◆ **WORK ITEM**
Each and every line of the data must appear exactly as given.

(Data entries)
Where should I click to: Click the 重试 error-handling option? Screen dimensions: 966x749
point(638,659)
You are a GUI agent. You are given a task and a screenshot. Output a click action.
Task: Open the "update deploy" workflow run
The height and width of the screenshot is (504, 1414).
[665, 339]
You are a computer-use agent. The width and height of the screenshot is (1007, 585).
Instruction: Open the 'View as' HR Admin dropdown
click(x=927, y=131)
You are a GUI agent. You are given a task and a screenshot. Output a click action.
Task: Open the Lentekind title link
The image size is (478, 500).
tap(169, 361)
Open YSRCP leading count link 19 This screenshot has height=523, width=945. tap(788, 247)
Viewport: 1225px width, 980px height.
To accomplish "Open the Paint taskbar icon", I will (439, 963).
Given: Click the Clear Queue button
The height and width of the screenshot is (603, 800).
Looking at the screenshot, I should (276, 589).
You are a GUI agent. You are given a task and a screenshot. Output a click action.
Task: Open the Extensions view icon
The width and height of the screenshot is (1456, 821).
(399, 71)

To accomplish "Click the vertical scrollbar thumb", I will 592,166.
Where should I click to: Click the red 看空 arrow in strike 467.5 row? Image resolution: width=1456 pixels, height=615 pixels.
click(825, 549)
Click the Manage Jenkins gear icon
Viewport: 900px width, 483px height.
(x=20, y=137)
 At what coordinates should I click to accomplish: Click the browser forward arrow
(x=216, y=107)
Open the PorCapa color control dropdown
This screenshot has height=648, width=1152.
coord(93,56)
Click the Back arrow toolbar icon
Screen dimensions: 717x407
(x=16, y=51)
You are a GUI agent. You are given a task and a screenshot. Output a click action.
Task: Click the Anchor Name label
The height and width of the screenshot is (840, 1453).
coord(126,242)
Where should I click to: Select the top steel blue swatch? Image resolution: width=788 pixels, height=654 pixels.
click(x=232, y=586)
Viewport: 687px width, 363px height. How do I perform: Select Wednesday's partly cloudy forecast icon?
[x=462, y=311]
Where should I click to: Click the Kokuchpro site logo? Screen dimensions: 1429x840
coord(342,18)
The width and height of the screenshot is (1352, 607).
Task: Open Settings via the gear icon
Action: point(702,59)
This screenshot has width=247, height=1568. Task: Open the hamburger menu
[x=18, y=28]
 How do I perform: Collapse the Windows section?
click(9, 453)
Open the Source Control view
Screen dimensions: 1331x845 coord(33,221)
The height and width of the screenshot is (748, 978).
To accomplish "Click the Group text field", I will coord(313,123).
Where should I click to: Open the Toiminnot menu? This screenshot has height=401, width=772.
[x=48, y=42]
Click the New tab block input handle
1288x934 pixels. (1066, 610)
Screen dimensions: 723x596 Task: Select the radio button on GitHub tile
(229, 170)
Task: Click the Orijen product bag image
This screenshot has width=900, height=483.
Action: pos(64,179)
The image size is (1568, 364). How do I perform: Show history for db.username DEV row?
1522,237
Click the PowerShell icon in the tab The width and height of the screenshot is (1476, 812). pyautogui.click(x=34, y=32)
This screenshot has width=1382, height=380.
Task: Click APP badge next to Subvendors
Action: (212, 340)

◆ **SOLUTION TO THE EXERCISE**
Where should I click to: Click the 重试 error-handling option? Screen dimensions: 966x749
point(638,659)
You are a GUI agent. You are given a task and a screenshot. Output a click action.
Task: Open the "update deploy" workflow run
The height and width of the screenshot is (504, 1414).
[665, 339]
You are a computer-use agent. The width and height of the screenshot is (1007, 585).
Instruction: Open the 'View as' HR Admin dropdown
click(x=927, y=131)
You are a GUI agent. You are given a task and a screenshot. Output a click action.
Task: Open the Lentekind title link
The image size is (478, 500).
tap(169, 361)
Open YSRCP leading count link 19 This screenshot has height=523, width=945. tap(788, 247)
Viewport: 1225px width, 980px height.
To accomplish "Open the Paint taskbar icon", I will (439, 963).
Given: Click the Clear Queue button
The height and width of the screenshot is (603, 800).
Looking at the screenshot, I should (276, 589).
You are a GUI agent. You are given a task and a screenshot. Output a click action.
Task: Open the Extensions view icon
The width and height of the screenshot is (1456, 821).
(399, 71)

To accomplish "Click the vertical scrollbar thumb", I will 592,166.
Where should I click to: Click the red 看空 arrow in strike 467.5 row? Image resolution: width=1456 pixels, height=615 pixels.
click(825, 549)
Click the Manage Jenkins gear icon
Viewport: 900px width, 483px height.
(x=20, y=137)
 At what coordinates should I click to accomplish: Click the browser forward arrow
(x=216, y=107)
Open the PorCapa color control dropdown
This screenshot has height=648, width=1152.
coord(93,56)
Click the Back arrow toolbar icon
Screen dimensions: 717x407
(x=16, y=51)
You are a GUI agent. You are given a task and a screenshot. Output a click action.
Task: Click the Anchor Name label
The height and width of the screenshot is (840, 1453).
coord(126,242)
Where should I click to: Select the top steel blue swatch? Image resolution: width=788 pixels, height=654 pixels.
click(x=232, y=586)
Viewport: 687px width, 363px height. How do I perform: Select Wednesday's partly cloudy forecast icon?
[x=462, y=311]
Where should I click to: Click the Kokuchpro site logo? Screen dimensions: 1429x840
coord(342,18)
The width and height of the screenshot is (1352, 607).
Task: Open Settings via the gear icon
Action: point(702,59)
This screenshot has width=247, height=1568. Task: Open the hamburger menu
[x=18, y=28]
 How do I perform: Collapse the Windows section?
click(9, 453)
Open the Source Control view
Screen dimensions: 1331x845 coord(33,221)
The height and width of the screenshot is (748, 978).
To accomplish "Click the Group text field", I will coord(313,123).
Where should I click to: Open the Toiminnot menu? This screenshot has height=401, width=772.
[x=48, y=42]
Click the New tab block input handle
1288x934 pixels. (1066, 610)
Screen dimensions: 723x596 Task: Select the radio button on GitHub tile
(229, 170)
Task: Click the Orijen product bag image
This screenshot has width=900, height=483.
Action: pos(64,179)
The image size is (1568, 364). How do I perform: Show history for db.username DEV row?
1522,237
Click the PowerShell icon in the tab The width and height of the screenshot is (1476, 812). pyautogui.click(x=34, y=32)
This screenshot has width=1382, height=380.
Task: Click APP badge next to Subvendors
Action: (212, 340)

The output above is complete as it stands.